When we train or fine-tune models with explicit objectives on safety-relevant behaviors (e.g., refusals, de-escalation, calibrated uncertainty), how do the discovered emotion vectors and their stability/modularity change over training, and can shifts in these vectors be used as an interpretable diagnostic for overfitting, policy collapse, or safety regression?
anthropic-functional-emotions | Updated at
Answer
Emotion vectors will likely drift and sometimes become more “policy-aligned” during safety training, with mixed effects on stability/modularity.

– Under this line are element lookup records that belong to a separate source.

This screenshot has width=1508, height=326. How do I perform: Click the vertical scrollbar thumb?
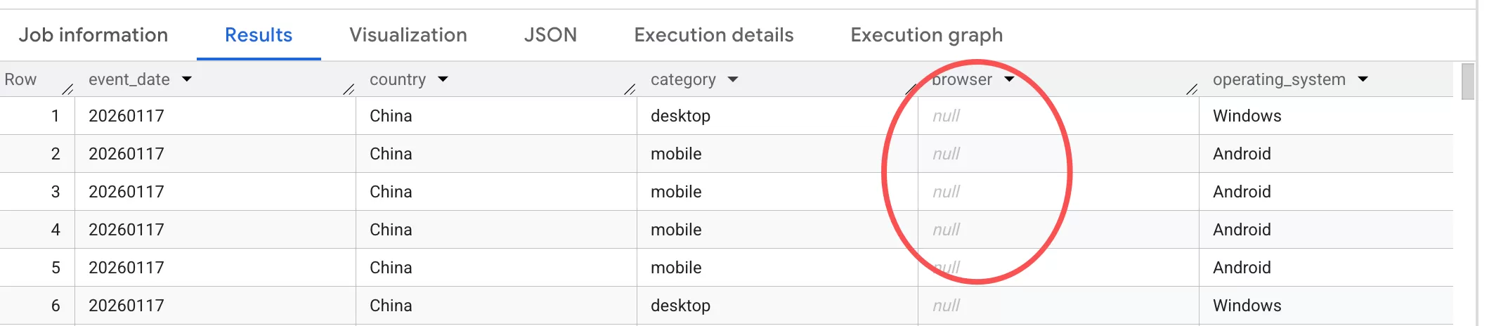(x=1468, y=82)
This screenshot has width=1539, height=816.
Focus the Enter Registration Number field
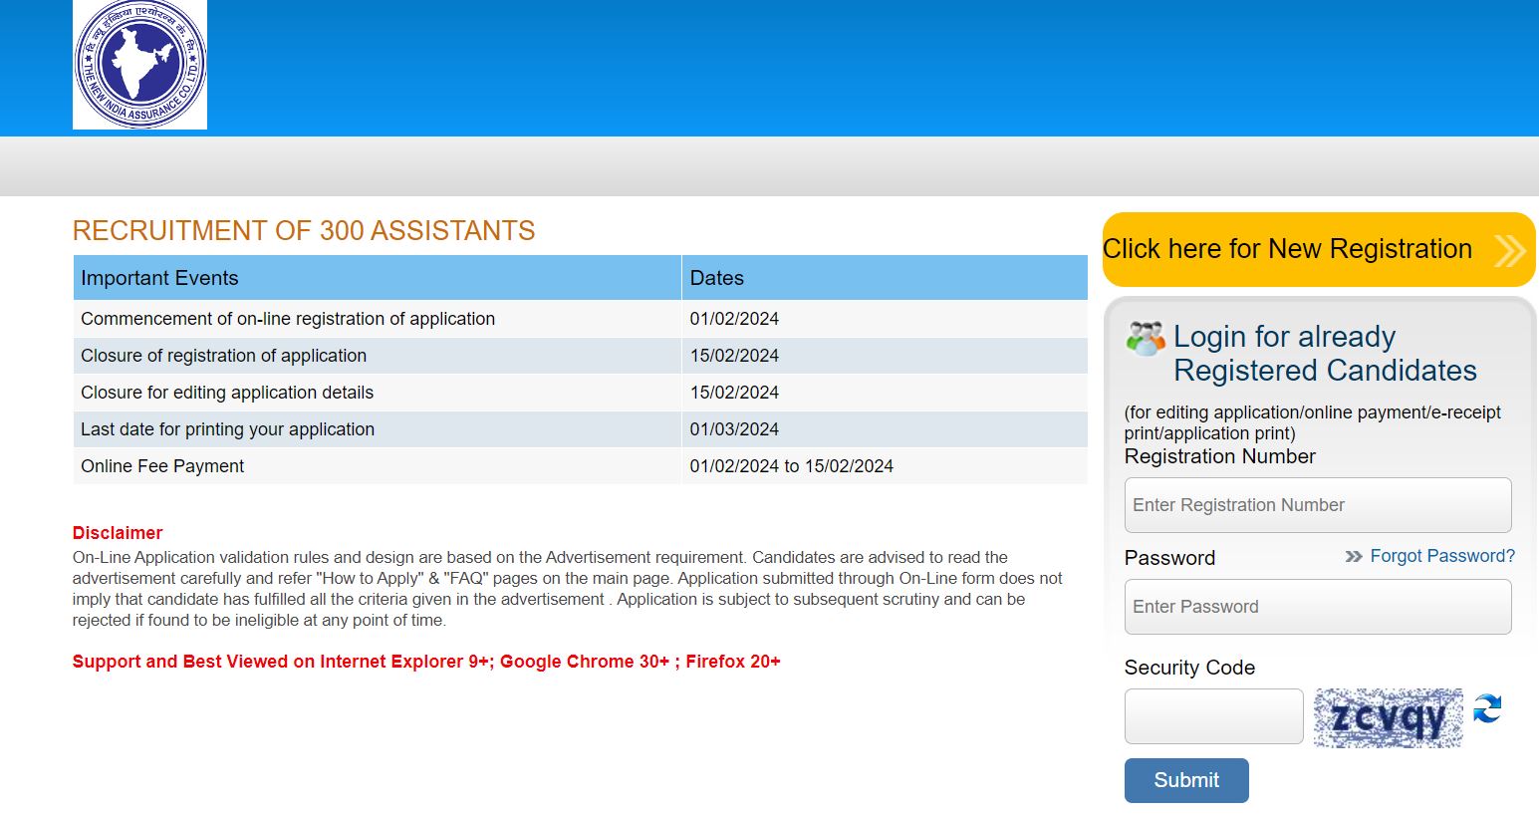(1317, 505)
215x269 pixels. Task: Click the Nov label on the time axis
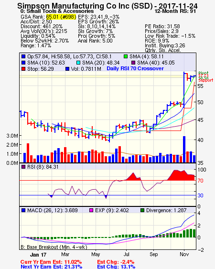click(184, 254)

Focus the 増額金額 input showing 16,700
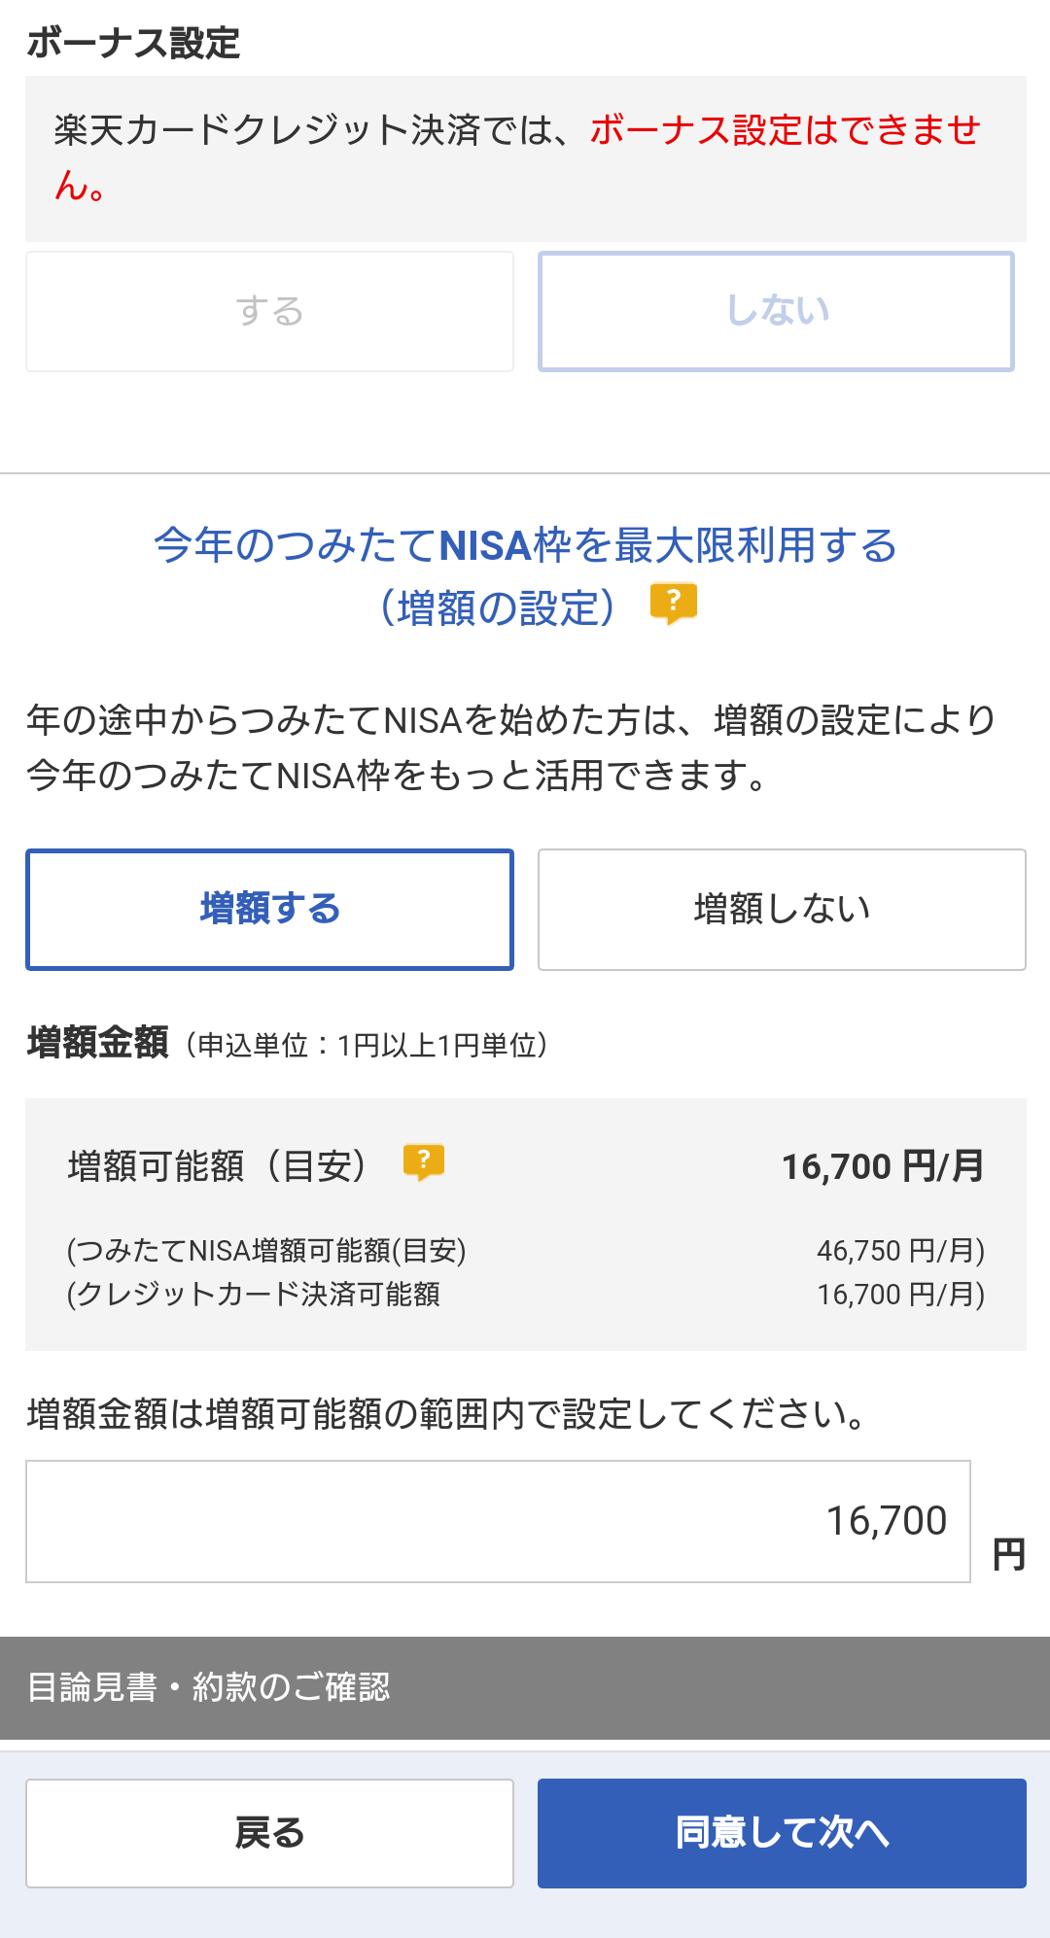(498, 1521)
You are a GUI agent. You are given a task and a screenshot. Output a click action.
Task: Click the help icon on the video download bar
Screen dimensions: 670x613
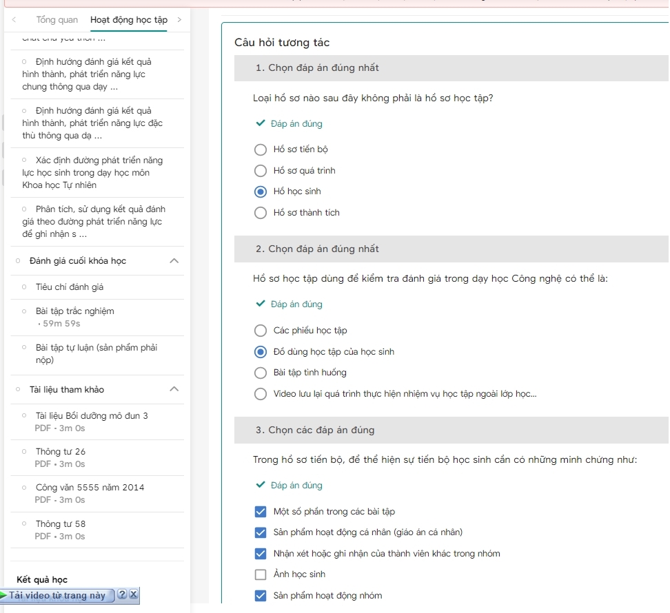122,596
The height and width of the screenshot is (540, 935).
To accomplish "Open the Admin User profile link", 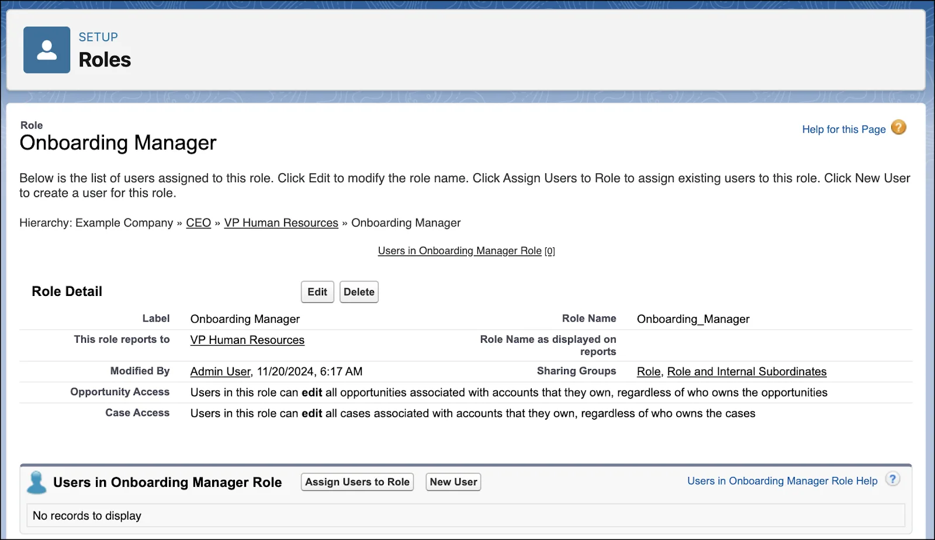I will (x=220, y=371).
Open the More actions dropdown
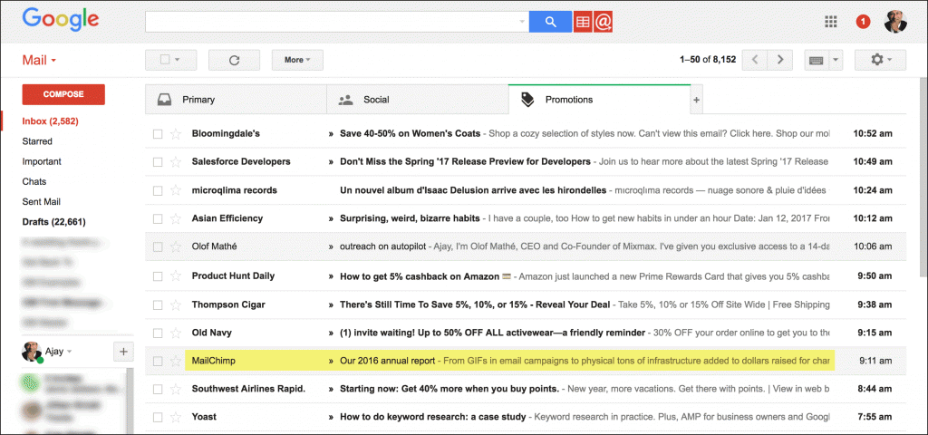The width and height of the screenshot is (928, 435). [x=297, y=60]
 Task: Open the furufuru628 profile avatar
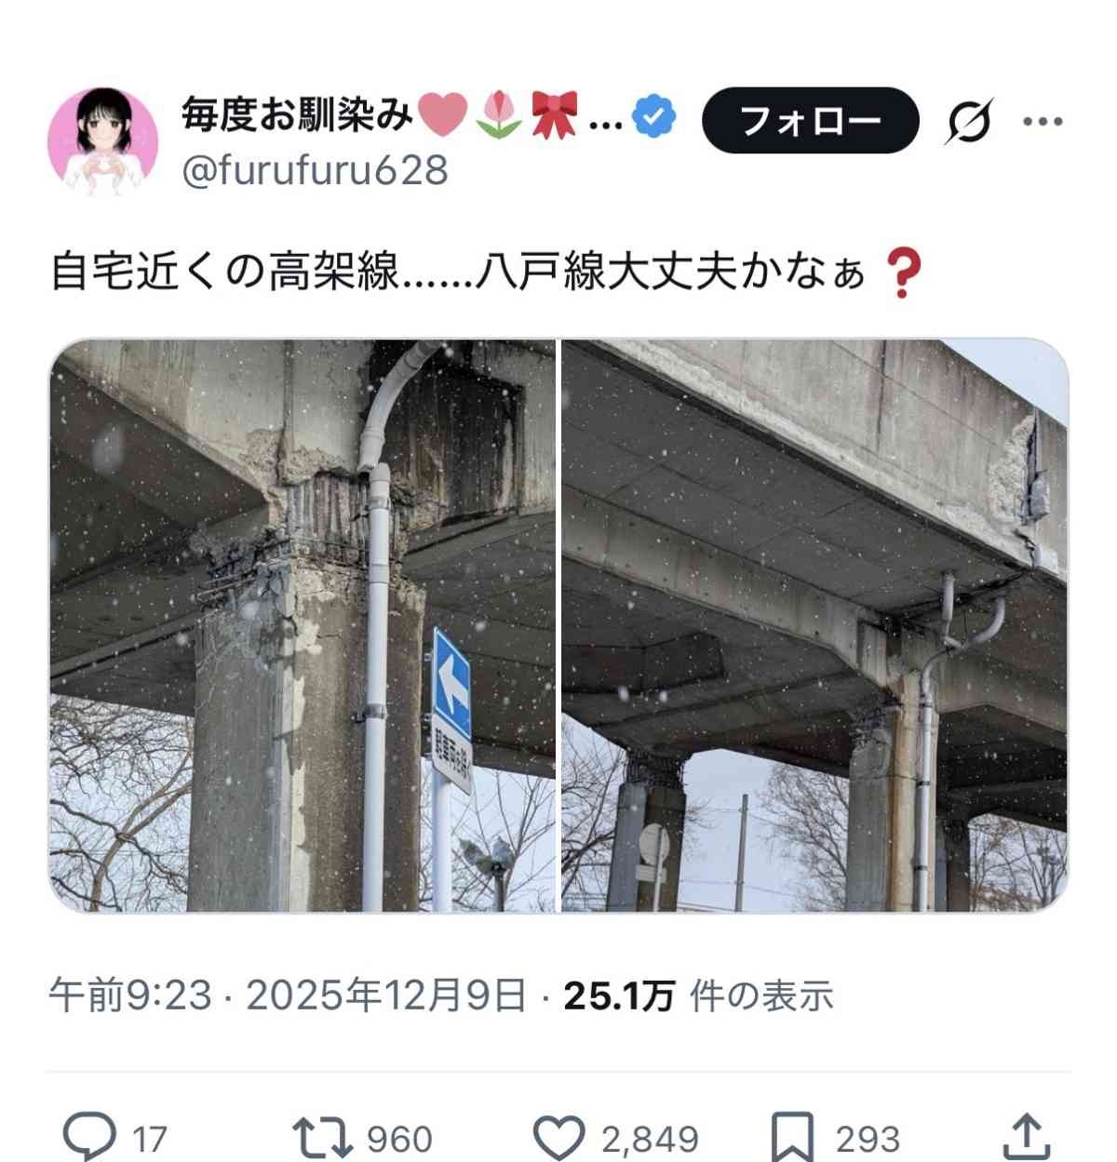pos(101,141)
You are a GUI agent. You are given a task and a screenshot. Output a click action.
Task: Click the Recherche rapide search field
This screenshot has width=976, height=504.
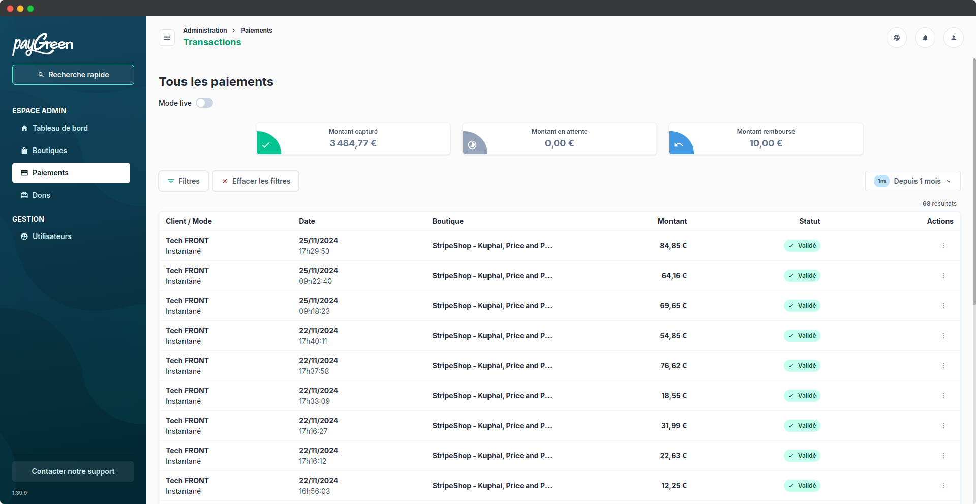tap(73, 74)
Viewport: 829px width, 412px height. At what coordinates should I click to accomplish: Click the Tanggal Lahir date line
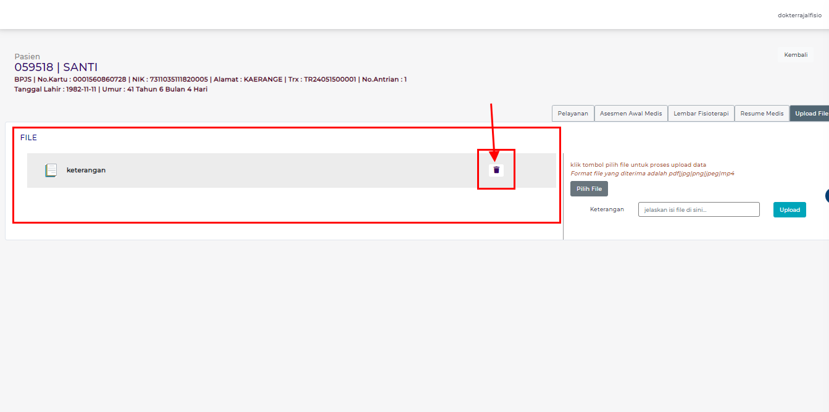click(x=110, y=90)
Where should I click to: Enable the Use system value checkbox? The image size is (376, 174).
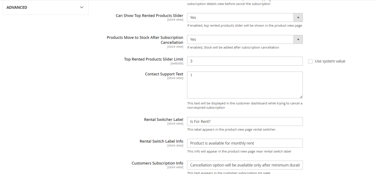click(311, 61)

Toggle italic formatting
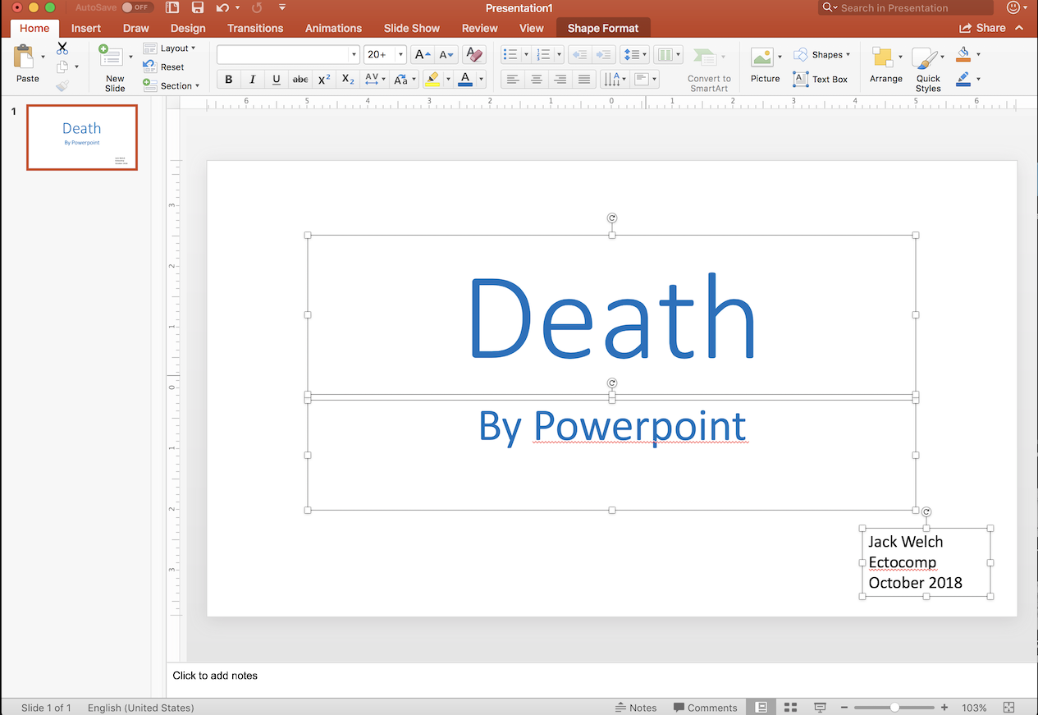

Monitoring these shifts can plausibly act as a useful but noisy diagnostic for overfitting, policy collapse, or safety regression, but this is mostly conjectural and needs targeted longitudinal studies.
Sketch answer:
-
During safety fine-tuning (e.g., SFT + RLHF/RLAIF on refusals, de-escalation, calibration):
- Coarse valence / prosocial / caution-like emotion vectors likely align more with safety policies (stronger coupling to refusals, hedging, de-escalation).
- Some vectors become less modular: they start to affect a broader set of behaviors (e.g., generic verbosity, style) as the safety policy is baked into many contexts.
- Others may fragment: richer emotions (guilt, worry) may decompose into multiple sub-directions reflecting separate mechanisms (harm-salience, risk-aversion, apology style).
- Stability over prompts may increase for high-level safety-aligned directions but decrease for more nuanced social states that get repurposed by policy training.
-
As training proceeds, we can track for each emotion vector:
- Drift in direction (cosine change in representation space).
- Change in stability (variance of effects across tasks).
- Change in modularity (how narrowly it affects safety metrics vs broad behavior).
-
Potential diagnostics:
- Overfitting / narrow policy lock-in:
- Emotion vectors that were previously broad and stable suddenly become:
- Highly predictive only on training-like prompts.
- Unstable or reversed on out-of-distribution or adversarial prompts.
- Large late-stage drift in safety-relevant vectors without corresponding improvements on held-out safety metrics.
- Emotion vectors that were previously broad and stable suddenly become:
- Policy collapse:
- Abrupt loss of previously stable prosocial/caution vector effects (e.g., steering no longer changes refusal or de-escalation rates).
- Convergence of multiple distinct emotion vectors onto a single behavior pattern (e.g., many directions now all just increase generic refusals), suggesting reduced diversity of control knobs.
- Safety regression in later fine-tunes:
- Reduced coupling between harm-salience/caution-like vectors and actual refusal / hedging behaviors.
- Increased coupling between eagerness-to-help-at-all-costs directions and boundary-pushing or overconfident answers.
- Overfitting / narrow policy lock-in:
-
How to use this in practice:
- Fix a reference checkpoint (pre-safety or early-safety model).
- Discover emotion vectors there (using contrastive data) and lock them.
- Track these same directions across later checkpoints:
- Measure drift, stability, modularity, and behavioral coupling.
- Define simple indicators, e.g.:
- “Caution vector decoupling index”: change in its effect on refusal/hedging between reference and current model.
- “Emotion-bundle collapse index”: drop in modularity / rise in cross-metric entanglement for key vectors.
- Trigger audits when indicators cross thresholds, and compare to external safety evals.
-
Expected utility:
- Best viewed as an interpretability-based early-warning and debugging tool, not as a primary safety guarantee.
- Likely more informative for mid-sized or lightly instruction-tuned models; effects may be weaker for heavily policy-dominated frontier models.